Anorgasmia tends to be a result of psychological factors, such as some type of sexual trauma, depression, anxiety, fears, or false beliefs about sex and sexuality. It can be treated and only 5% of cases don’t find a solution.
This is a painful or uncomfortable act of coitus before, during, or after sexual union. It’s produced in women as well as in men, but is more common in women. This condition is characterized by the existence of genital discomfort associated with penetration. In males, this pain tends to take place during ejaculation. A very likely cause of these symptoms is a urinary tract infection.
In females, dyspareunia is usually associated with vaginismus and entails burning, contractions, and sharp pains.

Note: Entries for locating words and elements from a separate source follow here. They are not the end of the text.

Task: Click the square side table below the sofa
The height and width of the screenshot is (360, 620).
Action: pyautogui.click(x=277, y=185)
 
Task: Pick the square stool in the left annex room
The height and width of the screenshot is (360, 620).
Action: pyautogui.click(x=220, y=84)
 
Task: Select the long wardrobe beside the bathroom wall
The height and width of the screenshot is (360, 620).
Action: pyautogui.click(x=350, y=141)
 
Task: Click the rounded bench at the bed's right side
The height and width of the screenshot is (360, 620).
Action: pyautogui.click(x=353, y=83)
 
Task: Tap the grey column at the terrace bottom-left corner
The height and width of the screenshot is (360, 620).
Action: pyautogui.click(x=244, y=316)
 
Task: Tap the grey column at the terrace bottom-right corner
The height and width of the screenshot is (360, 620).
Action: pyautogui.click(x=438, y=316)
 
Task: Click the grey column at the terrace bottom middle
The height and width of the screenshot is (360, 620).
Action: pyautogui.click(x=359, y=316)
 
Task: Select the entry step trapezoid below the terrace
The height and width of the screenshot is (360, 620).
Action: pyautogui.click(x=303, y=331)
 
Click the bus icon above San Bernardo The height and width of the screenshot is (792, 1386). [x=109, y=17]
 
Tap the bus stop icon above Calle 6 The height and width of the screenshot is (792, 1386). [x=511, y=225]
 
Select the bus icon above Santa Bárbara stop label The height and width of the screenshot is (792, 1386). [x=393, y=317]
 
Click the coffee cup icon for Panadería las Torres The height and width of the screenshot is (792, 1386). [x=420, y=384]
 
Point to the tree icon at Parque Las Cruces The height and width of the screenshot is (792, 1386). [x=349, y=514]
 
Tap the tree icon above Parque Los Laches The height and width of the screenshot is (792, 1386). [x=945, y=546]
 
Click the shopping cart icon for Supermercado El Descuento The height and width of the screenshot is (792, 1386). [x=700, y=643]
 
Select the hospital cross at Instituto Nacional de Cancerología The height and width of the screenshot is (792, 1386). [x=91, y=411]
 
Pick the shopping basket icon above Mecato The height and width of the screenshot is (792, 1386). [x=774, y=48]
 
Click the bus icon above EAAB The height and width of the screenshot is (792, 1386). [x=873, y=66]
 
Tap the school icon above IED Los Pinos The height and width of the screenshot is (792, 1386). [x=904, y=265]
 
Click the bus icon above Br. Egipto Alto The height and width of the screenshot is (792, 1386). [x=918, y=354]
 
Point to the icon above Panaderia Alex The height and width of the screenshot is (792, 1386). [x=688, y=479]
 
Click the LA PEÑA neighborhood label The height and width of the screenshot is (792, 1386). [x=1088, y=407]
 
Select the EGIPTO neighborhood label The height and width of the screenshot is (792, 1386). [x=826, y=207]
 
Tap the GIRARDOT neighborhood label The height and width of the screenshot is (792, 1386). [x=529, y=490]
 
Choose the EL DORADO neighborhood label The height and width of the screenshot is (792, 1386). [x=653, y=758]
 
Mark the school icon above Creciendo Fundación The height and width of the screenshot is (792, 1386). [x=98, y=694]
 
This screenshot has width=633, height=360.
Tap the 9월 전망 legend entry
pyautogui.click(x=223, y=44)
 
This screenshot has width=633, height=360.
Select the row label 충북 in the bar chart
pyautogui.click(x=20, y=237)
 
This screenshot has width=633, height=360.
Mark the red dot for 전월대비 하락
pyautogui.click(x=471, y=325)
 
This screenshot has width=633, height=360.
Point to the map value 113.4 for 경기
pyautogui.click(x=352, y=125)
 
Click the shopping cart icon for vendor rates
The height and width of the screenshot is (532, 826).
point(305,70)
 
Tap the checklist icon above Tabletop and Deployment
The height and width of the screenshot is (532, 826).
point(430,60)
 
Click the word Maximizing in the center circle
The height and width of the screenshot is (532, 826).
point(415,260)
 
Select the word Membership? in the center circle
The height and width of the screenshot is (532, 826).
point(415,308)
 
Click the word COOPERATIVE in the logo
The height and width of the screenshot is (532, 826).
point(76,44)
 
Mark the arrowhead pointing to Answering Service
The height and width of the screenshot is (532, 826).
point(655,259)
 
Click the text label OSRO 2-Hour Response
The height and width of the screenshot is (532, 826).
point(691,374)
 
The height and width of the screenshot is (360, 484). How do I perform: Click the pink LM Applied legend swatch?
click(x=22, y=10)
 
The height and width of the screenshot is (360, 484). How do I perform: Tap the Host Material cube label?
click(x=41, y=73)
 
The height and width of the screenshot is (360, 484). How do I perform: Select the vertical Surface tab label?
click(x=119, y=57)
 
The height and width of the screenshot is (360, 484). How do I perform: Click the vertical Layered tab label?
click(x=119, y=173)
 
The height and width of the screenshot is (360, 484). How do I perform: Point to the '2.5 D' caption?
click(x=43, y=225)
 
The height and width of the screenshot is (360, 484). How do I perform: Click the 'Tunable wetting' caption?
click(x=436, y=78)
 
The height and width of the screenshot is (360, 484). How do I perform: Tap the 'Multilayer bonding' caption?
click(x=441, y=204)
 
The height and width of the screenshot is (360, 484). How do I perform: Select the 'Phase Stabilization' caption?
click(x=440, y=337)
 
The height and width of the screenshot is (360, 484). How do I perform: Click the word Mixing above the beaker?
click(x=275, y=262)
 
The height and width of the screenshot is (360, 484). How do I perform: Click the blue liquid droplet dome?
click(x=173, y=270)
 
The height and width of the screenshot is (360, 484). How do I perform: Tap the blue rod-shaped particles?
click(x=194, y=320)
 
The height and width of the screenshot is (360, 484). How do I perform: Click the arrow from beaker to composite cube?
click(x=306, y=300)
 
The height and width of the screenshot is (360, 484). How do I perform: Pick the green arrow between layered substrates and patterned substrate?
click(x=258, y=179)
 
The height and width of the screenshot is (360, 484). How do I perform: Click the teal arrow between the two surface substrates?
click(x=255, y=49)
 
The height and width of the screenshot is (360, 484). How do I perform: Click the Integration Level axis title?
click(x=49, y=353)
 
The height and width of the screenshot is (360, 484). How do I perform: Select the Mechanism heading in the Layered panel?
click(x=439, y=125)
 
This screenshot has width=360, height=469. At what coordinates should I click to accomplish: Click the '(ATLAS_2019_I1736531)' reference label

If it doesn’t occur at the beginning of the sexual act, but after the plateau phase, it could be a result of poor lubrication. Its causes are more organic than psychological.

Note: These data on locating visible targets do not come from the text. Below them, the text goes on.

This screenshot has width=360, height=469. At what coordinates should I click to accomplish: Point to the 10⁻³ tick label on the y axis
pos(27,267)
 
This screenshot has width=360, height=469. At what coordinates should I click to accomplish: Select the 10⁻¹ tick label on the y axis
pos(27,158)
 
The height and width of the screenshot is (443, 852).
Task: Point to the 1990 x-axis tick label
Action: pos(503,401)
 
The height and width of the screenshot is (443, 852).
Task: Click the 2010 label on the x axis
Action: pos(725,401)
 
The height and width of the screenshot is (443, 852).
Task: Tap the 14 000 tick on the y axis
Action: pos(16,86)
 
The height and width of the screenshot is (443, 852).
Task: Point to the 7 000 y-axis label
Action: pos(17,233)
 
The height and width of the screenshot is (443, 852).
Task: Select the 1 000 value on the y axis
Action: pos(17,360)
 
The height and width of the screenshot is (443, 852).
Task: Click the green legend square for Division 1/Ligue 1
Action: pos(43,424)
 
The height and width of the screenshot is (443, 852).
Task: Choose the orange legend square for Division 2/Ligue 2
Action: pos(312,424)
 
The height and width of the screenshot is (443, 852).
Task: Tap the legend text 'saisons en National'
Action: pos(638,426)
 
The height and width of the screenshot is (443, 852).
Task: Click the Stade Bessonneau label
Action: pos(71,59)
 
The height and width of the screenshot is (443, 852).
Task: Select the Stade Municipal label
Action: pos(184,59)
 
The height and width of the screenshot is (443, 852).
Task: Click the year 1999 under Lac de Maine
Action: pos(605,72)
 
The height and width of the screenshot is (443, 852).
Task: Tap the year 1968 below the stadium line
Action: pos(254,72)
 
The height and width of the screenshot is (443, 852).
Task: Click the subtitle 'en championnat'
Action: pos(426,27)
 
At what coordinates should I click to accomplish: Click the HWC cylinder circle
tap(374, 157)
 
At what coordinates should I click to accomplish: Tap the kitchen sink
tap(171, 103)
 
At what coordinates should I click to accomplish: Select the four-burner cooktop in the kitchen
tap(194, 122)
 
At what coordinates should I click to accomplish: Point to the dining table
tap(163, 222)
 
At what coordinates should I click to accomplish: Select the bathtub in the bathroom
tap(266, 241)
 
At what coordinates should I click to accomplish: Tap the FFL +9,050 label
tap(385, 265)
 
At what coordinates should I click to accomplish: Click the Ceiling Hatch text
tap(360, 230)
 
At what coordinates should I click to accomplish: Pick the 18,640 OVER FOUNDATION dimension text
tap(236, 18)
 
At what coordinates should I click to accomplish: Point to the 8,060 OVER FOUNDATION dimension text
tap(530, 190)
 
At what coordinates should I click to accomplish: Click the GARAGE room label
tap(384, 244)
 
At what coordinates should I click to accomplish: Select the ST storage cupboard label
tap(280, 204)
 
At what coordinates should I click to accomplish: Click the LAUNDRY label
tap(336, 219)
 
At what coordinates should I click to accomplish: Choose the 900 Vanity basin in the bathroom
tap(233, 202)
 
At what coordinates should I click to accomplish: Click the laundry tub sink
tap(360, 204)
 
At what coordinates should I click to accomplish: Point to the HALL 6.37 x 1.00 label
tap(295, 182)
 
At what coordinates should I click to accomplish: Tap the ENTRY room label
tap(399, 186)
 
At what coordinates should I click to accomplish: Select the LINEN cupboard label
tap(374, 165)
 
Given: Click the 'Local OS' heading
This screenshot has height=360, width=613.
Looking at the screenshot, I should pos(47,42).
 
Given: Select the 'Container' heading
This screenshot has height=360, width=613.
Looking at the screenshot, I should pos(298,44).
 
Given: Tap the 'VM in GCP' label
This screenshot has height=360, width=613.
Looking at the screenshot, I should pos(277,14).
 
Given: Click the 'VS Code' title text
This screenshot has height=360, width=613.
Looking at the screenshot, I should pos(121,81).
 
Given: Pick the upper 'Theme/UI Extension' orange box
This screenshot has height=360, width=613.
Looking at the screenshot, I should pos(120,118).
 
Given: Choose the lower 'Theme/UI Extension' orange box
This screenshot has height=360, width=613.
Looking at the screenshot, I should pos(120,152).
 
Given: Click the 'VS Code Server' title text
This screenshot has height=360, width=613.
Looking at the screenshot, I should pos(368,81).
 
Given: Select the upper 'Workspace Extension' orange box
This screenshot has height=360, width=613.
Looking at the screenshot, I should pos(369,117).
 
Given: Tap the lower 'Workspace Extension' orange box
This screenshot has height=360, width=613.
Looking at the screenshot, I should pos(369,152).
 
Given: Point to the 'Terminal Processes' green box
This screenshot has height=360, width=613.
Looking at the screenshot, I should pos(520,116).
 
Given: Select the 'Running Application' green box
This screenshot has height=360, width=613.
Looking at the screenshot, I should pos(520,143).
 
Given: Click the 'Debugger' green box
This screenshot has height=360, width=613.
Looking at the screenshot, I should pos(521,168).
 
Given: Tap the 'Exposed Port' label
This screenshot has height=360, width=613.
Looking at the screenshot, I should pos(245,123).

Loss of sexual desire or reduced libido
This dysfunction affects both genders equally. For women, it’s caused by hormonal factors, such as low levels of estrogen, which might be a result of menopause. In this sense, sexual desires can also be reduced during pregnancy or lactation. For men, 70% of the cases of loss of desire is due to testosterone deficit. The other 30% is due to causes associated with stress or relationship issues.
On the other hand, reduced libido can be classified into two groups:
- Primary- Secondary: The primary kind alludes to a lack of sexual desire experienced by people who have never experienced it before or only have to a very low degree. The second kind affects people who have had sexual desire in the past and have felt it reducing until it negatively affected their sexual lives.
- Generalized- Situational: On one hand, a generalized loss of desire refers to when someone has lost their sexual drive in all situations and for all possible partners. On the other hand, we’d be referring to a situational or circumstantial loss of sexual drive when this desire has only been reduced in a certain situation or with certain partners.
To summarize, we could say that the sexual act is a behavior affected by mechanisms that are much more complex than people think. Arousal is susceptible to being altered by a multitude of factors. The aspects surrounding sexuality are fundamental. These include communication, sense of security, and intimacy.